Formar parte de tu mundo, de tu espacio y de tu tiempo, ha sido la mejor manera de aprender a vivir, disfrutando de las alegrías que nos tocó en suerte, y aceptando los sinsabores con que el azar nos azota con la mayor elegancia posible. Me enseñaste que la vida se alimenta de las cosas más sencillas y de las ganas de hacerlas, que hay algo mucho mejor que desear un buen día, hacerlo.
Fuimos cómplices en mil batallas domésticas, de ésas que hacen especial lo cotidiano. Qué no contarían las paredes de esa cocina. Hoy recuerdo tantos momentos vividos en ella que me es imposible contener una sonrisa, ¿recuerdas aquel día en que preparamos entre los dos una fuente de fresas con zumo de naranja y azúcar? Al final acabamos echando todo el azucarero sobre la fruta. En la mesa nadie supo de qué nos reíamos mientras disfrutaban de las fresas más dulces de su vida. O aquellos preparativos para la Nochebuena en que no nos poníamos de acuerdo en cómo debe colocarse el marisco, tú al montón, yo girando por el borde de los platos. “Corta finito el jamón, papá”, “no, a mí me gusta a taquitos”.
Siempre esperando mi regreso para tomarme del talle y lanzarnos a bailar por los pasillos mientras tarareabas tus canciones inventadas en mi oído, ajenos a quien nos miraba, como si hubiéramos perdido definitivamente el juicio.
Pero también hubo momentos en que el azul de nuestro mundo pareció desdibujarse por los bordes de su cielo. Hoy los recuerdo y aún siento una punzada arrepentida en el centro de mi pecho. A veces tomas caminos que no te llevan a ninguna parte, y cuando te das cuenta retrocedes y vuelves al punto de partida. Regresé con el miedo a los reproches agarrado a los tobillos, pero allí seguías tú, esperando a tu niña de siempre, no pediste explicaciones, hay ocasiones en que imaginar es la mejor manera de conocer. Sabías que era cuestión de tiempo que yo tomara el próximo desvío, y volvería como si nada a recoger la sonrisa en el mismo lugar en que la habíamos olvidado.
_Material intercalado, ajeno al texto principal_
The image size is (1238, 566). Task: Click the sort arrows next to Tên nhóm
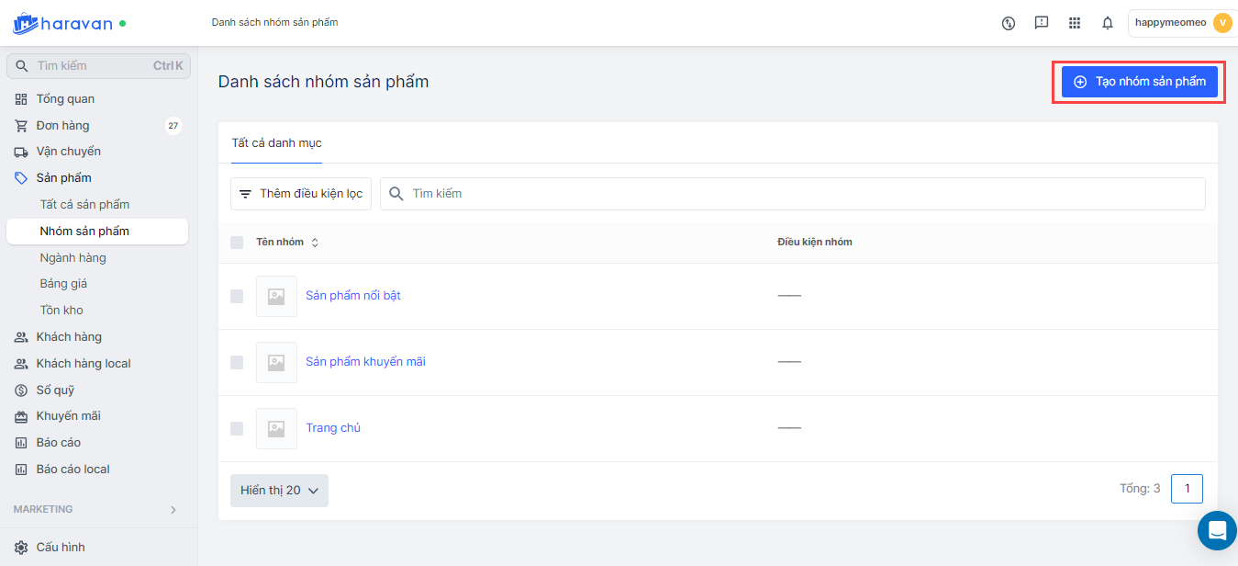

A veces, de madrugada, cierro los ojos e imagino aquel lugar al que siempre quiero volver, allí estás tú con tu sorbito de café matutino en las manos, o acercándote a mí para que oliera la colonia Nenuco con que te empapabas al salir de la ducha. No puedo borrar esa imagen de mi cabeza, ni tu voz en mi oído susurrando te quieros. Los abro y todo sigue en su lugar, mi destino, mis pensamientos, la tozuda realidad, la verdad sin tu presencia sanadora. Y vuelvo a dejar pasar el tiempo tachando estrellas de un cielo casi negro mientras me convierto en un ser poco amante de la vida. Y claro, me siento culpable. Se cumplieron los plazos del duelo y además tú no lo mereces. Sé que sonríes cuando yo río, que sufres mis penas como propias, y mis mínimas victorias son tu mejor recompensa allí arriba desde donde me miras.
Hemos habitado un mismo mundo, pero eso no tiene ningún mérito, lo realmente importante es haberlo hecho bonito.
Nota: El texto ganó el segundo premio del IX Certamen Literario de la Fundación Francisco García Amo de Nueva Carteya, y a ella pertenecen todos los derechos.